[Collected data entries]
= = =

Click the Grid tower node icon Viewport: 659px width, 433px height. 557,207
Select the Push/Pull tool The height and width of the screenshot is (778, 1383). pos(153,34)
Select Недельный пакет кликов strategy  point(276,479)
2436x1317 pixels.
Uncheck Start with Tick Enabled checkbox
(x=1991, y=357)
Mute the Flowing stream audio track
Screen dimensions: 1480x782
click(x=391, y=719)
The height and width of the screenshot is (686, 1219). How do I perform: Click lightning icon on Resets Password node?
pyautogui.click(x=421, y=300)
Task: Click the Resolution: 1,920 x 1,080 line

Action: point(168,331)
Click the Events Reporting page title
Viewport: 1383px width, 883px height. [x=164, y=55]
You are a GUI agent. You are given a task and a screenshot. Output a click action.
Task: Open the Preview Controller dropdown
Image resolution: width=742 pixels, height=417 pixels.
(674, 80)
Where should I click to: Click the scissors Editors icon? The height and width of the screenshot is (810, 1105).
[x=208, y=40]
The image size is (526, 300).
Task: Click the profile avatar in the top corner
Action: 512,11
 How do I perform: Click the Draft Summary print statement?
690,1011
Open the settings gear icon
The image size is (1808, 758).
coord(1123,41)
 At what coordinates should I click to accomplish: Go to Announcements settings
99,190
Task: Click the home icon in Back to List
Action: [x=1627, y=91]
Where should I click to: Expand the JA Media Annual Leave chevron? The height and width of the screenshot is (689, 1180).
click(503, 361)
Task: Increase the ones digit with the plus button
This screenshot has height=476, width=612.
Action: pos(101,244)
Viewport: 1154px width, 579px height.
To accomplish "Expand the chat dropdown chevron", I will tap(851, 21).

= = =

(WHAT IS BEING ASKED) Every record, start to finish: reproduce it word for word.

(EXERCISE OUTPUT)
Click the Grid tower node icon Viewport: 659px width, 433px height. 557,207
Select the Push/Pull tool The height and width of the screenshot is (778, 1383). pos(153,34)
Select Недельный пакет кликов strategy  point(276,479)
2436x1317 pixels.
Uncheck Start with Tick Enabled checkbox
(x=1991, y=357)
Mute the Flowing stream audio track
Screen dimensions: 1480x782
click(x=391, y=719)
The height and width of the screenshot is (686, 1219). How do I perform: Click lightning icon on Resets Password node?
pyautogui.click(x=421, y=300)
Task: Click the Resolution: 1,920 x 1,080 line

Action: point(168,331)
Click the Events Reporting page title
Viewport: 1383px width, 883px height. [x=164, y=55]
You are a GUI agent. You are given a task and a screenshot. Output a click action.
Task: Open the Preview Controller dropdown
Image resolution: width=742 pixels, height=417 pixels.
(674, 80)
Where should I click to: Click the scissors Editors icon? The height and width of the screenshot is (810, 1105).
[x=208, y=40]
The image size is (526, 300).
Task: Click the profile avatar in the top corner
Action: 512,11
 How do I perform: Click the Draft Summary print statement?
690,1011
Open the settings gear icon
The image size is (1808, 758).
coord(1123,41)
 At what coordinates should I click to accomplish: Go to Announcements settings
99,190
Task: Click the home icon in Back to List
Action: [x=1627, y=91]
Where should I click to: Expand the JA Media Annual Leave chevron? The height and width of the screenshot is (689, 1180).
click(503, 361)
Task: Increase the ones digit with the plus button
This screenshot has height=476, width=612.
Action: pos(101,244)
Viewport: 1154px width, 579px height.
To accomplish "Expand the chat dropdown chevron", I will tap(851, 21).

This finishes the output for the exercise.